Excerpts from a dataset
####

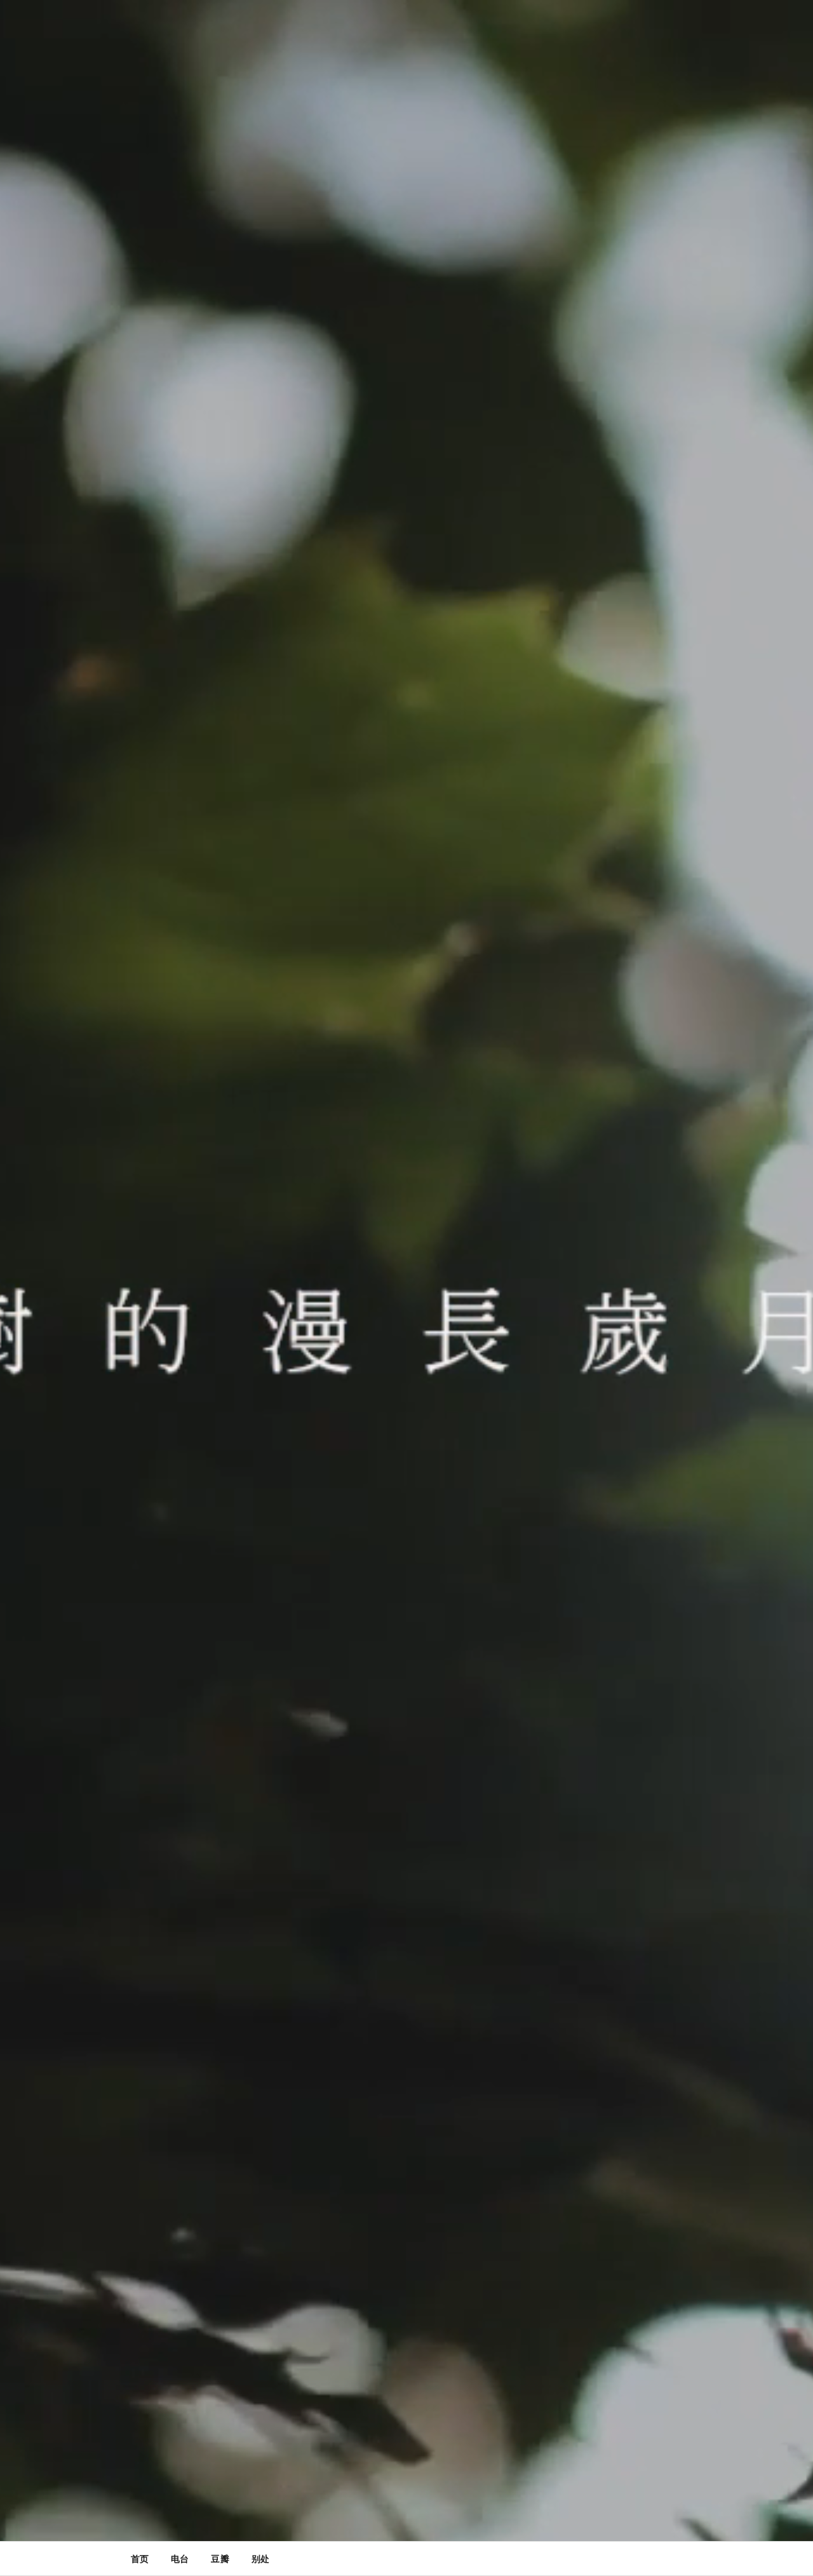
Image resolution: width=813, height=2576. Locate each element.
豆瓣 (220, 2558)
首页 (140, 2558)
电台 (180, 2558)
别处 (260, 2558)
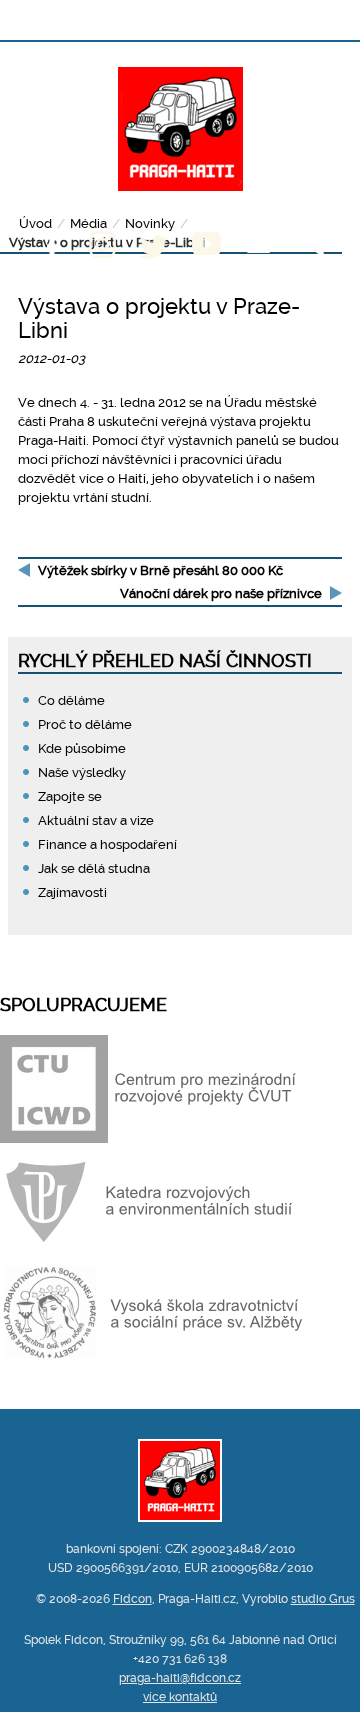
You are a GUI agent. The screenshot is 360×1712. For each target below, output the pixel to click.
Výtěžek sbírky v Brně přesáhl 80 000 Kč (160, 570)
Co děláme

####

The records above are to be reproduced exactly; the pictures are to be left out.

Image resolution: width=813, height=2576. Locate each element.
豆瓣 (220, 2558)
首页 (140, 2558)
电台 (180, 2558)
别处 (260, 2558)
You are a GUI agent. The screenshot is 360×1712. For each target below, output the pixel to click.
Výtěžek sbírky v Brně přesáhl 80 000 Kč (160, 570)
Co děláme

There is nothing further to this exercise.